Although no courts have addressed the issue of an ancillary action being brought to facilitate discovery, those courts presented with actions under section 304 have concluded that they had flexibility to fashion relief appropriate to each case See RBS Fabrics Ltd. v. G. Beckers LeHanne, 24 B.R. 198
(S.D.N.Y. 1982); In re Culmer, 25 B.R. 621 (Bkrtcy.S.D.N Y 1982); In re Lineas Areas de Nicaragua, S.A., 13 B.R. 779
The scope of section 304 as seen in the language of the statute and its legislative history is broad and flexible enough to allow for an ancillary suit to be filed for the purpose of discovery. Allowing discovery “will best assure an economical and expeditious administration of [this] estate, consistent with . . . comity.” 11 U.S.C. § 304(c).

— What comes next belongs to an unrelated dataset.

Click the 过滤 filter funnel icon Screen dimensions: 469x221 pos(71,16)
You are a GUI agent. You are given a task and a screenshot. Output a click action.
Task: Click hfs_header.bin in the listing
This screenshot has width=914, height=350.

The Appellants argue that the Trustee should have sought discovery through letters rogatory and/or 28 U.S.C. § 1782. Letters rogatory are not viewed as the exclusive method of conducting international discovery. See, e.g., Multilateral Convention on the Taking of Evidence Abroad in Civil or Commercial Matters, opened for signature March 18, 1970, 23 U.S.T. 2555, T.I.A.S. No. 7444; Fed.R.Civ.P. 28. 28 U.S.C. § 1782
does not preclude other methods of discovery.
Accordingly, it is ORDERED that the Bankruptcy Court is AFFIRMED.